• [Problems to solve]
1. Retype the part of the dictionaries page starting with "Suppose we're given" and going on through "it that way.".
2. Translate this sentence from the dictionaries page into Spanish: "The hash set already gives us the structure for how to turn an arbitrary key into an index for an array."

• [Page excerpt]
○ ○ ○
## 7.3 – Dictionaries
### Hash Tables
The *associative array* is the abstract data type that you will recognise from its Python implementation: the dictionary. This is also called a *hash table* or *hash map*. Lots of names for the same thing: a structure which maps arbitrary *keys* to *values*.

In many units, this is where you would learn about the basic idea behind hash functions, how we can combine those with an array, how we run into collisions, and so on. But you've seen all that in the hash set!

Suppose we're given a key-value pair. The hash set already gives us the structure for how to turn an arbitrary key into an index for an array. If you have a fixed number of items and can design your hash to be perfect and unique, you do not need to store the key at all, you can just store the value in this location in the array. 

But the hash table is usually designed to support later additions, meaning collisions are possible, meaning we need to store the key also. So the way we'll do this is to store *two* items in each location in the underlying array, the key and the value. We can do this using a tuple, or we could write a class which contained fields `.key` and `.value`. I like the aesthetic of the latter, and if you are doing this in another language you might not have tuples, only `struct`, so let's do it that way.

In [1]:
class HashTableCell:
    def __init__(self, key, value):
        self.key = key
        self.value = value


class HashTable:
    def __init__(self, arr_size=100):
        self.arr = [None] * arr_size
        self.n = arr_size
        
    def add(self, key, value):
        key_index = hash(key) % self.n
        
        while self.arr[key_index] is not None and self.arr[key_index].key != key:
            key_index = (key_index + 1) % self.n
        
        self.arr[key_index] = HashTableCell(key, value)
        
    def get(self, key):
        key_index = hash(key) % self.n
        
        while self.arr[key_index] is not None and self.arr[key_index].key != key:
            key_index = (key_index + 1) % self.n
            
        if self.arr[key_index] is None:
            raise KeyError(f"No such key {key}") 
        
        return self.arr[key_index].value
    
    
my_table = HashTable()
my_table.add("ray", 5000)
my_table.add("ali", 3000)
my_table.add("sam", 2000)

print(my_table.get("sam"))

my_table.add("sam", 9000)
○ ○ ○
• [Data]

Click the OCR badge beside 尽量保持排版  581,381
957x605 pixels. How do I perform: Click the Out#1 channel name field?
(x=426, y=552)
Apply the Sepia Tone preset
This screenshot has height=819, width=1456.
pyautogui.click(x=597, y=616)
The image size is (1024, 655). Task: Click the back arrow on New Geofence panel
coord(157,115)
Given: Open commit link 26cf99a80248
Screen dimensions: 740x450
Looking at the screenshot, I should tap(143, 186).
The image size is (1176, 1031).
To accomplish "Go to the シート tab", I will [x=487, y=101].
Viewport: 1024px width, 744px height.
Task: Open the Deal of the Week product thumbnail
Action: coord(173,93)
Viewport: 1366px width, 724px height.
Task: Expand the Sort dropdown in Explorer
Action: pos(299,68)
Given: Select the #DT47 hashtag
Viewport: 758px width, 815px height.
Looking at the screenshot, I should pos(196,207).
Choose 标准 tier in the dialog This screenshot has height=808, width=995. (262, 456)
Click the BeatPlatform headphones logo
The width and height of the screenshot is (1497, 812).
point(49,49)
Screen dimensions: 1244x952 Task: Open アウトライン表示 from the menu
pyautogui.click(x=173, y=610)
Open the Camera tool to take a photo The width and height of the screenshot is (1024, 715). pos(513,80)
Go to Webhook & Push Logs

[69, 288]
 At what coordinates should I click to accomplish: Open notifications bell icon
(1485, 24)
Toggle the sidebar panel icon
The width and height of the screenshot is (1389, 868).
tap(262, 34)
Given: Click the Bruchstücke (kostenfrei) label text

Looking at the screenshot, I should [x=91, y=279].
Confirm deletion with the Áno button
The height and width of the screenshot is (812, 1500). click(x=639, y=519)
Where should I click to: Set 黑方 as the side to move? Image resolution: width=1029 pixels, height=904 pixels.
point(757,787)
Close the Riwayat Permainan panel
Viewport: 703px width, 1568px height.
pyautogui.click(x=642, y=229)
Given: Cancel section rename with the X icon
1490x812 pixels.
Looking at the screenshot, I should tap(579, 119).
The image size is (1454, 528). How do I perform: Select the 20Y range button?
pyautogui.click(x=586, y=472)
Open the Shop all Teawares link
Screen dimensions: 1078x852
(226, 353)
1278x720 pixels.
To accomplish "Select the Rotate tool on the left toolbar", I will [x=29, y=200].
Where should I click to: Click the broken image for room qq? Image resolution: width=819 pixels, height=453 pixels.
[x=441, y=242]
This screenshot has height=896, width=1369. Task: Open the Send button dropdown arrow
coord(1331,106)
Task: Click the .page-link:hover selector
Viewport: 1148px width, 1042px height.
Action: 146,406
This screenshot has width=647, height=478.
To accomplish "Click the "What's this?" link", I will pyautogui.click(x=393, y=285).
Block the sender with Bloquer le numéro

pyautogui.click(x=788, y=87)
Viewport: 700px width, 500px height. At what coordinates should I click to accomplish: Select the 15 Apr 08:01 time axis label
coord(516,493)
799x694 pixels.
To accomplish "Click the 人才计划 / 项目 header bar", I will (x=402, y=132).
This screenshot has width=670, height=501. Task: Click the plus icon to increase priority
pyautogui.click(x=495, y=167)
○ ○ ○
• [Task-by-task outputs]
1.
Suppose we're given a key-value pair. The hash set already gives us the structure for how to turn an arbitrary key into an index for an array. If you have a fixed number of items and can design your hash to be perfect and unique, you do not need to store the key at all, you can just store the value in this location in the array. 

But the hash table is usually designed to support later additions, meaning collisions are possible, meaning we need to store the key also. So the way we'll do this is to store *two* items in each location in the underlying array, the key and the value. We can do this using a tuple, or we could write a class which contained fields `.key` and `.value`. I like the aesthetic of the latter, and if you are doing this in another language you might not have tuples, only `struct`, so let's do it that way.

2. El conjunto hash ya nos da la estructura para convertir una clave arbitraria en un índice de un arreglo.